DAMN RICK YOU ARE TO COOL AND FUNNY. THIS VEDIO TIPS THE SCALE FOR YOU BEING THE FUNNIEST PERSON ON THIS FORUM YOU CRAZY WONDERFUL FREAK YOU![8D][][]


----------



## cyberdigger (Jun 12, 2009)

That was funny at the end with the antlers![] NICE YARD!!!

 I made a few deer friends in my yard the last couple years.. I found they really like slices of whole grain bread, and a really special treat is an ear of corn on the cob!! They'd eat the cob and all!


----------



## RICKJJ59W (Jun 12, 2009)

Yeah I feed them wheat bread.They like white to.

 I should have kept the film rolling a little longer,she snorted at the end......Translation WTF is that thing [8D]


----------



## RICKJJ59W (Jun 12, 2009)

Hey Lobe you can have a beer Ill have a Seitz & Bro Mineral water []


----------



## Stardust (Jun 12, 2009)

that's really nice.​ lucky you to be​ blessed ​with such a lovely​ place to live.​thanks for sharing.[]​hope we'll see more​deer pics​in the future. I just love ​the sounds of nature in​your yard.​It's so very peaceful​and​ your such a clown​with the antlers.[]​your wife is good hearted.​lol! []​​


----------



## RedGinger (Jun 12, 2009)

I could only watch part of it, but that is a cute dear and a beautiful backyard.  Some people just have a gift with animals.  It's a real blessing and makes your day better.  Thanks for the video Rick.


----------



## madman (Jun 12, 2009)

rick awsome vid! as always ya made me laugh  killer yard dude!--mike


----------



## earlyglass (Jun 12, 2009)

That is great stuff Rick.
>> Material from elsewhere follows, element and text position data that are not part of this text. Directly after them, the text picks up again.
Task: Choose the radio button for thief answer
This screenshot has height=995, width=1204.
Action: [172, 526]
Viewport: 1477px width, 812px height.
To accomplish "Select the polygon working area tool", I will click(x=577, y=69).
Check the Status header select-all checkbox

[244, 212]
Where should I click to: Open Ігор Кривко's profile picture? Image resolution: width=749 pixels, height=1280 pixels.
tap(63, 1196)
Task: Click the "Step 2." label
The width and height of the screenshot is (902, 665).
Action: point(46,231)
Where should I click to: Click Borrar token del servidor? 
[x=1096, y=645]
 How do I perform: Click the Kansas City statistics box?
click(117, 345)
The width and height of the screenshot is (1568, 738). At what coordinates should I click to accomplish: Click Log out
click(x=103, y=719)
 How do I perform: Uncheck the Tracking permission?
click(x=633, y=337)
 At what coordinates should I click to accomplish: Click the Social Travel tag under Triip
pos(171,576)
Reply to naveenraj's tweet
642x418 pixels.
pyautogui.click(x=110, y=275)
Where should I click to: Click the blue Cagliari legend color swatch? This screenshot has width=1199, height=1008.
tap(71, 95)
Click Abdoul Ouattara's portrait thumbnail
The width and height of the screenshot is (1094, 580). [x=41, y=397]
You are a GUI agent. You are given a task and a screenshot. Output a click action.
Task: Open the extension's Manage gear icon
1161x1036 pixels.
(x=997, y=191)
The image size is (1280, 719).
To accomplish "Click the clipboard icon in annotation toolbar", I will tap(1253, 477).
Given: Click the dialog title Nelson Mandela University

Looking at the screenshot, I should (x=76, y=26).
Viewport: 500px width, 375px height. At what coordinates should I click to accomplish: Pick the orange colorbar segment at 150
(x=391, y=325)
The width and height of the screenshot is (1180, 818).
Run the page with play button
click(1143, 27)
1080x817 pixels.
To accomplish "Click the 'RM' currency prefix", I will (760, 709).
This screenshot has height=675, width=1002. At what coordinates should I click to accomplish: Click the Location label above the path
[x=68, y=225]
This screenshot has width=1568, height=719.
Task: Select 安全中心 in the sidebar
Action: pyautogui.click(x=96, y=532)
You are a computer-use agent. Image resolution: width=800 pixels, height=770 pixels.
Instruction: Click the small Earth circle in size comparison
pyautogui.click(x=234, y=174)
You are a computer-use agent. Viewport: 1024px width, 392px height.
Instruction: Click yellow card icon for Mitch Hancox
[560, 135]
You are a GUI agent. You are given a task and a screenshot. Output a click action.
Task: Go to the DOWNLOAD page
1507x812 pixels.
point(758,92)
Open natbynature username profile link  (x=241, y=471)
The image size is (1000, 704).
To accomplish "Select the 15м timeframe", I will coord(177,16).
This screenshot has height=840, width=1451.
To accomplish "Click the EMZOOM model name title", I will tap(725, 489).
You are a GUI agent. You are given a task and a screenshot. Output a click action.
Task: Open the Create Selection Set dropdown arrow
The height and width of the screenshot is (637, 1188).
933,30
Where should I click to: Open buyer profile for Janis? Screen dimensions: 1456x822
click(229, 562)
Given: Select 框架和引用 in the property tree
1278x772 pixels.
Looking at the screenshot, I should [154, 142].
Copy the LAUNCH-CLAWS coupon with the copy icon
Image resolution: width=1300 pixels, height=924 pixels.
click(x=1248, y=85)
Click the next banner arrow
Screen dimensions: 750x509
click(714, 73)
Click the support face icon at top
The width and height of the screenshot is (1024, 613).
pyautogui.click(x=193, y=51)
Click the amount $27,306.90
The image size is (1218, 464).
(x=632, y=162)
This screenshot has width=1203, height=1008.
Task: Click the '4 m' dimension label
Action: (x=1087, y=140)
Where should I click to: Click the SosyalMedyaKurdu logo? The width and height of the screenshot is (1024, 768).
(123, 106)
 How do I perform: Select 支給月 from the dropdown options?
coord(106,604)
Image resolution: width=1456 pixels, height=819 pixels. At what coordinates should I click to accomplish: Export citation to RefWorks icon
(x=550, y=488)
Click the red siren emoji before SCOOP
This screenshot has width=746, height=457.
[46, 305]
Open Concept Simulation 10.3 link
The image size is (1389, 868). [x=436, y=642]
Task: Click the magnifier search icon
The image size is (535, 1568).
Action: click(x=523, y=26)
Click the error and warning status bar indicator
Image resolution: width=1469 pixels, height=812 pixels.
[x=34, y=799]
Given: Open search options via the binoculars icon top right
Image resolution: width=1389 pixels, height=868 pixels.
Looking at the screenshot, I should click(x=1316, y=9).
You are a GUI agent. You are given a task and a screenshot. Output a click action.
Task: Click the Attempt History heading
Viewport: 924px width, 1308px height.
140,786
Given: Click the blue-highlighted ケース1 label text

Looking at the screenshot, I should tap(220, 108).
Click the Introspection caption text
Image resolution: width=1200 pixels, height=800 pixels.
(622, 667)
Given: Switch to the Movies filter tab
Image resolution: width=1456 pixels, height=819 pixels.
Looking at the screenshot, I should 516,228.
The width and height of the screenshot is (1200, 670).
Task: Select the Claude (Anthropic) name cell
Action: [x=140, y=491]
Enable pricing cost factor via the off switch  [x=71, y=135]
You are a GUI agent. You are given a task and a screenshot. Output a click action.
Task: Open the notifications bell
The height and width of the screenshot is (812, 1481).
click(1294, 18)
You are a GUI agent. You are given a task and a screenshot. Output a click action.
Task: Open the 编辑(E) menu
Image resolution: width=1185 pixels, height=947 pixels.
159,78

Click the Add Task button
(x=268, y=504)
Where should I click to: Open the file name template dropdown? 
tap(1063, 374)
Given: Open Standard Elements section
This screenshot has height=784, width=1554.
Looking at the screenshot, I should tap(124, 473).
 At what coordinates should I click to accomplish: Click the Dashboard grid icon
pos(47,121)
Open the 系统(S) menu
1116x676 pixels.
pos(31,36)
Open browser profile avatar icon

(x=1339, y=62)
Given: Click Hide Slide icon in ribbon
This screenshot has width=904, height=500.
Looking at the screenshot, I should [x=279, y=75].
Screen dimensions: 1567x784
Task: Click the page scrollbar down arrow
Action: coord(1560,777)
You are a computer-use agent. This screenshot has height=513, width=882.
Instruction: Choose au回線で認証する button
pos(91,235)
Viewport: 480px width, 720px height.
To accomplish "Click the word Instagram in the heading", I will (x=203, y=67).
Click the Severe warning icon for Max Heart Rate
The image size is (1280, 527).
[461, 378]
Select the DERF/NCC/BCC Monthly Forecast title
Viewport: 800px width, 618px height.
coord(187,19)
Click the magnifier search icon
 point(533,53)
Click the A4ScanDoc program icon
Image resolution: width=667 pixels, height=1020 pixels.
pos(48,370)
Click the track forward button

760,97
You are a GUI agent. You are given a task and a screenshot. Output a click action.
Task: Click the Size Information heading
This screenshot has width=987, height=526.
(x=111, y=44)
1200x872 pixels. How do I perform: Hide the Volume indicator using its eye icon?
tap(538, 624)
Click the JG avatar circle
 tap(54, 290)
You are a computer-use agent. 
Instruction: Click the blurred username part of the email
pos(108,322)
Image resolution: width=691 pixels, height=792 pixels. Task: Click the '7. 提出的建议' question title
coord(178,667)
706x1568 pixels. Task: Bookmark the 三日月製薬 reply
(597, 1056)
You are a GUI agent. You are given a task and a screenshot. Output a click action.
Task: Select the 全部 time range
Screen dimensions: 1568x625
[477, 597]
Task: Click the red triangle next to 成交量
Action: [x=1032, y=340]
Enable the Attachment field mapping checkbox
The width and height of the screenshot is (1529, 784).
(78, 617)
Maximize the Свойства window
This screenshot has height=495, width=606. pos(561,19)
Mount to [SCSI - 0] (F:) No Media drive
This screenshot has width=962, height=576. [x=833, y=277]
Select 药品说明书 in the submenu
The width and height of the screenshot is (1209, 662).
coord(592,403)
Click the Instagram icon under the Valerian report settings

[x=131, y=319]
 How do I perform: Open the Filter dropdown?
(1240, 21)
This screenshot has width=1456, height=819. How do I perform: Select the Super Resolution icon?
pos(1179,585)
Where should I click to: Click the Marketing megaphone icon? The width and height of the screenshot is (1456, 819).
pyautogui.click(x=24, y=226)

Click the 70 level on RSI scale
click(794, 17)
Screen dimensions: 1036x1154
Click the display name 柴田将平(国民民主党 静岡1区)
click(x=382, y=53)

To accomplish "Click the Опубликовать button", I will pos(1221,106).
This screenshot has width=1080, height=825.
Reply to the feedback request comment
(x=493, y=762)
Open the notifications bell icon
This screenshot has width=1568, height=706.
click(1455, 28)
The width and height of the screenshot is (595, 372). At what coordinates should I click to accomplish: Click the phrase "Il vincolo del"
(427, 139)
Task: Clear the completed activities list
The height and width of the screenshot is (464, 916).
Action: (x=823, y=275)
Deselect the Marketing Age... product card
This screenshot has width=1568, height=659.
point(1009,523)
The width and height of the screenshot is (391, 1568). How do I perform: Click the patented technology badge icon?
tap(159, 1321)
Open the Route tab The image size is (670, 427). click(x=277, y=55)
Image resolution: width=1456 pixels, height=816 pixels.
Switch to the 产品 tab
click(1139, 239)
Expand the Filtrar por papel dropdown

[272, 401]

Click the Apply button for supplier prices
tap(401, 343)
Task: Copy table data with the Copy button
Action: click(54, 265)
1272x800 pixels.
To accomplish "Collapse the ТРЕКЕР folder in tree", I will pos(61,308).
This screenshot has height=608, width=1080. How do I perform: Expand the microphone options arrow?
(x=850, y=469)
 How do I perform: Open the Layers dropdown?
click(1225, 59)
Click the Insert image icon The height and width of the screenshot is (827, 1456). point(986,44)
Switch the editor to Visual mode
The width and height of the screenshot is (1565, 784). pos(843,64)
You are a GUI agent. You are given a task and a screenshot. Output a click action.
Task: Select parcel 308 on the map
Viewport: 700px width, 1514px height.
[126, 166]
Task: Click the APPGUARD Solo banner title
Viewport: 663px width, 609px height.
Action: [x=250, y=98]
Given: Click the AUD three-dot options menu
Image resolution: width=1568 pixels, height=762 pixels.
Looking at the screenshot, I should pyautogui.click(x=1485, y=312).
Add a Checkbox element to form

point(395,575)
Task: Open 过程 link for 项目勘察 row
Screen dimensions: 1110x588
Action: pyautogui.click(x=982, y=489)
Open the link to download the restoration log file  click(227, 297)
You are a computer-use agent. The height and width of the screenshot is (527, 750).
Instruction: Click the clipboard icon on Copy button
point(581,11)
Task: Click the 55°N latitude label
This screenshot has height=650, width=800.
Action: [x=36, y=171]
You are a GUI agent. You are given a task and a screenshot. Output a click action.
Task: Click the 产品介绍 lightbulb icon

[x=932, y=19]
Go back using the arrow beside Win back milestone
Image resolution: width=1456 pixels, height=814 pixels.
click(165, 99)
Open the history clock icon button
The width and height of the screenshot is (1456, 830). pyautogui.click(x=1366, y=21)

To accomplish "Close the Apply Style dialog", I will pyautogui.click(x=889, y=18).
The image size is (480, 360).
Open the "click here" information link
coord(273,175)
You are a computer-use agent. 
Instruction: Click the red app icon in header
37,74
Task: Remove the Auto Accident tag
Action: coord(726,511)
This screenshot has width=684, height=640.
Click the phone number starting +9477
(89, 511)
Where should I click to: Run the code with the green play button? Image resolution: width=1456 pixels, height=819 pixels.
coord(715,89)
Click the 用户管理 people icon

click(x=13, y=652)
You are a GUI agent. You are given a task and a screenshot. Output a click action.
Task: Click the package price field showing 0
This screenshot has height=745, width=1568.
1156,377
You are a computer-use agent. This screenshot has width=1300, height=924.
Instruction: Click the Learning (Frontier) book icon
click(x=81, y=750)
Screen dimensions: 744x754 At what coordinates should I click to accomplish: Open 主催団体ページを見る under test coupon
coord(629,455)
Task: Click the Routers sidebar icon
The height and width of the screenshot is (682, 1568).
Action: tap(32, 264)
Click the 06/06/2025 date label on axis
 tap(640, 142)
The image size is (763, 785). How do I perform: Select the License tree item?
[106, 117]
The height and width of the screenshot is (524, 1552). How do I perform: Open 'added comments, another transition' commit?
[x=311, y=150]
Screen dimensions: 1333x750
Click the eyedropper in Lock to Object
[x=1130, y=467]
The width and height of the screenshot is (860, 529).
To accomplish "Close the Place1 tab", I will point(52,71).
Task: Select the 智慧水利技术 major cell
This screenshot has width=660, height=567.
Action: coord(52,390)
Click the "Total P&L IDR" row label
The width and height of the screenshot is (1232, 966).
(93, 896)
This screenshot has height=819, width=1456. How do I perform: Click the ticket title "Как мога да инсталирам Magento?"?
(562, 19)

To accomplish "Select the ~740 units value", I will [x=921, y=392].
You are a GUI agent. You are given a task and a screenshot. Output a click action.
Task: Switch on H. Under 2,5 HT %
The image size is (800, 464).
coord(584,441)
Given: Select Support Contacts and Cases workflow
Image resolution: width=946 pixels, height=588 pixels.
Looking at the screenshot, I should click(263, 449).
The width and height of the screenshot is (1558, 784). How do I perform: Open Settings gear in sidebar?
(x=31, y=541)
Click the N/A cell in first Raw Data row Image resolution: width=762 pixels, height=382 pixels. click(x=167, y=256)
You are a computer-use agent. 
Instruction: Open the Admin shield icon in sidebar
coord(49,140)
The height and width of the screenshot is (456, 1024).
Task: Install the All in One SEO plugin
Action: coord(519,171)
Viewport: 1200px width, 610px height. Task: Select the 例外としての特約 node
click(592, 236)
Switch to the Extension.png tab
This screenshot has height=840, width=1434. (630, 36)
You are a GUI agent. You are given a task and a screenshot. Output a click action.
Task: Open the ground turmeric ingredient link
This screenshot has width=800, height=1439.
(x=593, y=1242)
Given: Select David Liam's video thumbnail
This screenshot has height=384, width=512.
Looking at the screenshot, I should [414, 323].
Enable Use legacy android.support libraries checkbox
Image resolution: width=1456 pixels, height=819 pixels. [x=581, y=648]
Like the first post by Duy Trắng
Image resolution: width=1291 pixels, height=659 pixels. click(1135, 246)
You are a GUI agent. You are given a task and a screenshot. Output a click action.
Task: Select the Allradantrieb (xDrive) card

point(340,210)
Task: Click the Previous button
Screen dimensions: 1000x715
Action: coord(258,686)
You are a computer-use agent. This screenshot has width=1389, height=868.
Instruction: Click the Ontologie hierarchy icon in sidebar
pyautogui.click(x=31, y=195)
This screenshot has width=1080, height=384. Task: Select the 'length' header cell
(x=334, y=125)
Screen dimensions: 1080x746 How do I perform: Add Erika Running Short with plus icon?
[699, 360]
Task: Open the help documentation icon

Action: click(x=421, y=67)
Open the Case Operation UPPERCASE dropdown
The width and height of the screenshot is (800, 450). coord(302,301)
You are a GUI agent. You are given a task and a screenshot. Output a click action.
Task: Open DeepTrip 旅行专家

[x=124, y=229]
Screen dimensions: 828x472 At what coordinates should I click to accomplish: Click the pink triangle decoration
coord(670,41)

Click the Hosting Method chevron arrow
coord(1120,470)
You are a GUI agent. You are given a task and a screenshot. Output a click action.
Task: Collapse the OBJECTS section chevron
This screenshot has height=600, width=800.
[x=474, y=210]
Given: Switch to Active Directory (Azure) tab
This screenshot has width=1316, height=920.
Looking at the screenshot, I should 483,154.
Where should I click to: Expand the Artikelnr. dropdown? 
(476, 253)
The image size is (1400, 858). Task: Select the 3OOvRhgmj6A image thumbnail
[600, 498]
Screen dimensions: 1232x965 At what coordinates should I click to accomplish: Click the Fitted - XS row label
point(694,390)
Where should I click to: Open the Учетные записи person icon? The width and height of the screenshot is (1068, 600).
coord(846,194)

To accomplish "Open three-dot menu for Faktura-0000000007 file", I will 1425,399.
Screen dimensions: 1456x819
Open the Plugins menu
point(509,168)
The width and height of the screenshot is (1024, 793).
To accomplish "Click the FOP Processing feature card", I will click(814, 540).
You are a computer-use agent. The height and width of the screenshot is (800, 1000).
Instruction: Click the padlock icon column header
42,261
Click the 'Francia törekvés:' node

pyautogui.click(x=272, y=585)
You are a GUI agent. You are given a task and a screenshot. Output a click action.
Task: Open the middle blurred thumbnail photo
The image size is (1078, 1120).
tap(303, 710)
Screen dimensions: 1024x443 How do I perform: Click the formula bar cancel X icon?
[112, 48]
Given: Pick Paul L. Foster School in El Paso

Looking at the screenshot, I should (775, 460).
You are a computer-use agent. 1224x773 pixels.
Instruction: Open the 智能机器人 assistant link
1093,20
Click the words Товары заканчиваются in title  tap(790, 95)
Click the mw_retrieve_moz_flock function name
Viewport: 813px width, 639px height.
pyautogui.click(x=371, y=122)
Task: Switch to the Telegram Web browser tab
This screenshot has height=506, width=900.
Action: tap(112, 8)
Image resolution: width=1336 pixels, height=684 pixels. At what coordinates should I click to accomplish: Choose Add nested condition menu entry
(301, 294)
The deer we get in the yard are so easily spooked... I would love to be able to get that close to them. 

 Take the digging claw out of your hand, and maybe they will eat from it.  [] 

 Mike


----------



## RICKJJ59W (Jun 12, 2009)

Yeah its funny, I hunted since I was 16 and I still do,but these deer do not even enter my mind as table fare.Now days I only hunt for my dad,if I get one I give him 90% of the meat.He is on a very low income and loves venison
  People say to me,how could you feed them and get so close to them at home,then go in the woods and shoot them?It is a whole different ball game,you have to hunt with the right mind set,if not you shouldn't call yourself a hunter.There are people who say,"I can't wait to get out there and kill something" I hate that line.People who think like that are a bunch of hillbilly bums.
  The man up stairs knows what is in my heart.So I will continue to feed my dad and feed the deer.[]


----------



## RICKJJ59W (Jun 12, 2009)

My wife sits on my back porch and smokes.The deer even got used to the smoke! If they see you every day,they get used to your smell.When I have friends over,the deer come in, but then when I open the door they smell the (new) stink and run [8D] Creatures of habit they are,just like us.
  As I type one just came in,I see it out of my window.


----------



## cyberdigger (Jun 12, 2009)

Man, I miss my 4 acres!!! apartment life is for the birds...


----------



## RICKJJ59W (Jun 12, 2009)

Hey you can get birds to come in and eat to []


----------



## RICKJJ59W (Jun 12, 2009)

My buddy feeds the deer to, but they take advantage of him.


----------



## cyberdigger (Jun 12, 2009)

[][][][][][]


----------



## capsoda (Jun 13, 2009)

We have lots of deer around here. They are smaller than up north but they taste just as good. We don't have to feed them though. When we plant in the spring we plant half for the deer and rabbits and half for us. They will walk right up on you and just start piping the top half off your okra. When they start to flip their tail they are beginning to get nervous.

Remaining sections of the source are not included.